What is expected:
Please write out exactly the lines of the data below from the line holding "Zurück (11, 2530)" through the line holding "Newsletter (913, 22)", and leave out the rest.

★ ★ ★

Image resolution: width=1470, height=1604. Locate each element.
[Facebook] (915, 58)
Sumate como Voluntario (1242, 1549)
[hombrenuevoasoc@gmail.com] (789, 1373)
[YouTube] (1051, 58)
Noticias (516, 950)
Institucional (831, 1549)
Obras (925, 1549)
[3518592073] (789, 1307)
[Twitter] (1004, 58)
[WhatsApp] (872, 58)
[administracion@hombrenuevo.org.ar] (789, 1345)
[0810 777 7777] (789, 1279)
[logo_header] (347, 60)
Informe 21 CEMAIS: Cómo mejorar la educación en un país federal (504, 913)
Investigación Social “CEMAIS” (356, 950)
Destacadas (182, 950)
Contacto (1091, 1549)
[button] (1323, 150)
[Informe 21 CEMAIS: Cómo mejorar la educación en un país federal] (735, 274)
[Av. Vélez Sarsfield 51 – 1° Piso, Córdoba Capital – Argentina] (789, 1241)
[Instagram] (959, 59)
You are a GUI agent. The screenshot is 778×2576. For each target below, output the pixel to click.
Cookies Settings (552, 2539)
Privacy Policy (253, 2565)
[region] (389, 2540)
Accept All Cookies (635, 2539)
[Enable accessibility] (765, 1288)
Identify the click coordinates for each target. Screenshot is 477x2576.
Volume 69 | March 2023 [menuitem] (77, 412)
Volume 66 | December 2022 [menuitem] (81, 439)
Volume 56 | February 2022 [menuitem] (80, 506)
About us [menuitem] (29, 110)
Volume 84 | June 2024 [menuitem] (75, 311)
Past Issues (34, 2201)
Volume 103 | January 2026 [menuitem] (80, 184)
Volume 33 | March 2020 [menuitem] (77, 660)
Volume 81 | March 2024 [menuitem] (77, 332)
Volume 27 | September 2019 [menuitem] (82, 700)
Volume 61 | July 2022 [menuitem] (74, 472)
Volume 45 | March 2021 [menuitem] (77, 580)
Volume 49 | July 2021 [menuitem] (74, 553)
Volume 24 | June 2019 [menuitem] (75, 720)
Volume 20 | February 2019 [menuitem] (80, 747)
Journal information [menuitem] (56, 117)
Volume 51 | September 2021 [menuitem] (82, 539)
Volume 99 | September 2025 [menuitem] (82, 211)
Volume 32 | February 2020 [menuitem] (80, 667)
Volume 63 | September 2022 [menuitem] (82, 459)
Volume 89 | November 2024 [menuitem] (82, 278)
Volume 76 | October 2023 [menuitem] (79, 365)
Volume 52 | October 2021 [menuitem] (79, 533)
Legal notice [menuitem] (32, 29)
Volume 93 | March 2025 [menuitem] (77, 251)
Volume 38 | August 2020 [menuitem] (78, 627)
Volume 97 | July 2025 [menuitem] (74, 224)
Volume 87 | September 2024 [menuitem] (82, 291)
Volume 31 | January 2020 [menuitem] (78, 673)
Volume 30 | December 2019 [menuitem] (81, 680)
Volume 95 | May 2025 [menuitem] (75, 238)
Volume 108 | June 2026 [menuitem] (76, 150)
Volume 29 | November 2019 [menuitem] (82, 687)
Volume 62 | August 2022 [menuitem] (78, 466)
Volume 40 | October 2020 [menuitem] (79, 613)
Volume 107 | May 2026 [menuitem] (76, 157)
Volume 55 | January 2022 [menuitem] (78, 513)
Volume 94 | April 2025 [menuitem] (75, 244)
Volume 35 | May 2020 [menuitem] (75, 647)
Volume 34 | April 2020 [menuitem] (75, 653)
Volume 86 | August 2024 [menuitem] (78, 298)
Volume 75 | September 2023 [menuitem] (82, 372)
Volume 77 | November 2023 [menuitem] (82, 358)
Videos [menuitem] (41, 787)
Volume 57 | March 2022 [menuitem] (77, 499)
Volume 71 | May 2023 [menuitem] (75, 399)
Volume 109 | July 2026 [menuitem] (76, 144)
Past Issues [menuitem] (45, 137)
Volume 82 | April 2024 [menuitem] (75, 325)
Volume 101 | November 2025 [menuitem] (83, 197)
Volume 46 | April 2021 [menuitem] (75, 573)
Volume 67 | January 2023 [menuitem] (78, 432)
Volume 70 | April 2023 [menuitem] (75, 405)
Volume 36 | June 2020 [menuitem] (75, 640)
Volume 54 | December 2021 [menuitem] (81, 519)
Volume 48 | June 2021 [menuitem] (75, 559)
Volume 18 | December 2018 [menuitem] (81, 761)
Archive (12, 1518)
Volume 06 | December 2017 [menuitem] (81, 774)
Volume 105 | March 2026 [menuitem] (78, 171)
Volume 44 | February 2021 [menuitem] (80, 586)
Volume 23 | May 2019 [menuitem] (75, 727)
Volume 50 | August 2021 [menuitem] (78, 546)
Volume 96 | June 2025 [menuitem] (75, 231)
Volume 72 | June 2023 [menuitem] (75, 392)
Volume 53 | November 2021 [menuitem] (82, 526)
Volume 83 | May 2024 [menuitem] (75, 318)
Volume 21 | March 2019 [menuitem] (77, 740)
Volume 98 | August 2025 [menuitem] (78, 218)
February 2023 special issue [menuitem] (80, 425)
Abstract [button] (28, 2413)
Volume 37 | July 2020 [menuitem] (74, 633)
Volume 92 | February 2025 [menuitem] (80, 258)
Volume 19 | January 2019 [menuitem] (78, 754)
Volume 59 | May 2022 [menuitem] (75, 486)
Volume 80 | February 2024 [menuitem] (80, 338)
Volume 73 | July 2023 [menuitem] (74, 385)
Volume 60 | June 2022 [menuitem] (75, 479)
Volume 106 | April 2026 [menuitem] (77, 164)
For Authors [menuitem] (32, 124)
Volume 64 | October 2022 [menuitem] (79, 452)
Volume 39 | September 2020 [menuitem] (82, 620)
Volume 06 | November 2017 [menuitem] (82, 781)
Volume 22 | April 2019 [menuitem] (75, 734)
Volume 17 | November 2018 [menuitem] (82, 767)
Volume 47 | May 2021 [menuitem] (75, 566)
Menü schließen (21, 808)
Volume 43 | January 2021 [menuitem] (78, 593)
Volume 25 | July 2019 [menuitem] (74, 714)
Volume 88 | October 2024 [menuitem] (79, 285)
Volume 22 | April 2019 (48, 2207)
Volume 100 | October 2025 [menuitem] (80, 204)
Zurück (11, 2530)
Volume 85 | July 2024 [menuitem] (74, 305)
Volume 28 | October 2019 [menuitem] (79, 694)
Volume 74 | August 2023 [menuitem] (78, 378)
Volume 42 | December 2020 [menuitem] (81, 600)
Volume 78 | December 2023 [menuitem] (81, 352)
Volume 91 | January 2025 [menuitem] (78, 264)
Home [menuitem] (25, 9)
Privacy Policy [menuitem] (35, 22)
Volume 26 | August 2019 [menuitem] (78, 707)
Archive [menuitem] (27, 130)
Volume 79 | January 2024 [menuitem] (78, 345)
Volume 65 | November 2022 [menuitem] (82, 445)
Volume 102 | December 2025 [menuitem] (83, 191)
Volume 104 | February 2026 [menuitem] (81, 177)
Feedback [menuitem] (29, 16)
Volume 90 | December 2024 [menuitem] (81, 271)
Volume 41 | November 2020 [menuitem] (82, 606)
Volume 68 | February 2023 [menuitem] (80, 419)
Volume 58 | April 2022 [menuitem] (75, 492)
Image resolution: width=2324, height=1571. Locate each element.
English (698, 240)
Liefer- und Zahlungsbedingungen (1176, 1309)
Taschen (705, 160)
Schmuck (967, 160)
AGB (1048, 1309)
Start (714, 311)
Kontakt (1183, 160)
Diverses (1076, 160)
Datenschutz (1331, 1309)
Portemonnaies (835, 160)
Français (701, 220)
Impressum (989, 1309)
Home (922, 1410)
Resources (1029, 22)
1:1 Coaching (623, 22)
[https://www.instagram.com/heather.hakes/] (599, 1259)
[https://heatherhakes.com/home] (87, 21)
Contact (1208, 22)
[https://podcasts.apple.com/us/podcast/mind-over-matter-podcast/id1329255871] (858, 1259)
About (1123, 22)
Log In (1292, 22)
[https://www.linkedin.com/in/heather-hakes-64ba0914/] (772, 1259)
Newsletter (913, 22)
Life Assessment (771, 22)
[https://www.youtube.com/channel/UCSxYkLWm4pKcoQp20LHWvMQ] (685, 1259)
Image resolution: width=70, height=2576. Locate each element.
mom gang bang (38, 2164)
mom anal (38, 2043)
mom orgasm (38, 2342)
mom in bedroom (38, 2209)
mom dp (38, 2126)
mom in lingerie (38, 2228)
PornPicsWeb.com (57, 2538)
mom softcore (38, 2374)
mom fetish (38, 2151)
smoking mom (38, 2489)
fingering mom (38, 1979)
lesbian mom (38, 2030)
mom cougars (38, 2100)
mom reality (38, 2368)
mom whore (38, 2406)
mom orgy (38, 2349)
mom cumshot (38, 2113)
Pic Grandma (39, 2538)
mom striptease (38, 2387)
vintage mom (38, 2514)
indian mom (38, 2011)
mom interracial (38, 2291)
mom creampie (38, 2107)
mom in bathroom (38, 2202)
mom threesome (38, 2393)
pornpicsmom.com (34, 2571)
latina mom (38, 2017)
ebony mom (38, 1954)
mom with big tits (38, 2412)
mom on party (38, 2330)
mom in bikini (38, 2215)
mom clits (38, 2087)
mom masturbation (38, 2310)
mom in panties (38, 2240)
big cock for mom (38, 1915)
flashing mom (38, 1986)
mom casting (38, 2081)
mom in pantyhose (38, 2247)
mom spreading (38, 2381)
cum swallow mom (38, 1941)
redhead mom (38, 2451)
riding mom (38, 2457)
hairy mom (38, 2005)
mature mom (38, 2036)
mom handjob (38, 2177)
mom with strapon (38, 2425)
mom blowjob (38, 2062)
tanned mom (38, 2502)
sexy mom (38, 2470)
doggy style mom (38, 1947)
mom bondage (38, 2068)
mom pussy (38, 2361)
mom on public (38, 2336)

★ ★ ★

Problem solution:
Zurück (11, 2530)
Volume 85 | July 2024 [menuitem] (74, 305)
Volume 28 | October 2019 [menuitem] (79, 694)
Volume 74 | August 2023 [menuitem] (78, 378)
Volume 42 | December 2020 [menuitem] (81, 600)
Volume 78 | December 2023 [menuitem] (81, 352)
Volume 91 | January 2025 [menuitem] (78, 264)
Home [menuitem] (25, 9)
Privacy Policy [menuitem] (35, 22)
Volume 26 | August 2019 [menuitem] (78, 707)
Archive [menuitem] (27, 130)
Volume 79 | January 2024 [menuitem] (78, 345)
Volume 65 | November 2022 [menuitem] (82, 445)
Volume 102 | December 2025 [menuitem] (83, 191)
Volume 104 | February 2026 [menuitem] (81, 177)
Feedback [menuitem] (29, 16)
Volume 90 | December 2024 [menuitem] (81, 271)
Volume 41 | November 2020 [menuitem] (82, 606)
Volume 68 | February 2023 [menuitem] (80, 419)
Volume 58 | April 2022 [menuitem] (75, 492)
Image resolution: width=2324, height=1571. Locate each element.
English (698, 240)
Liefer- und Zahlungsbedingungen (1176, 1309)
Taschen (705, 160)
Schmuck (967, 160)
AGB (1048, 1309)
Start (714, 311)
Kontakt (1183, 160)
Diverses (1076, 160)
Datenschutz (1331, 1309)
Portemonnaies (835, 160)
Français (701, 220)
Impressum (989, 1309)
Home (922, 1410)
Resources (1029, 22)
1:1 Coaching (623, 22)
[https://www.instagram.com/heather.hakes/] (599, 1259)
[https://heatherhakes.com/home] (87, 21)
Contact (1208, 22)
[https://podcasts.apple.com/us/podcast/mind-over-matter-podcast/id1329255871] (858, 1259)
About (1123, 22)
Log In (1292, 22)
[https://www.linkedin.com/in/heather-hakes-64ba0914/] (772, 1259)
Newsletter (913, 22)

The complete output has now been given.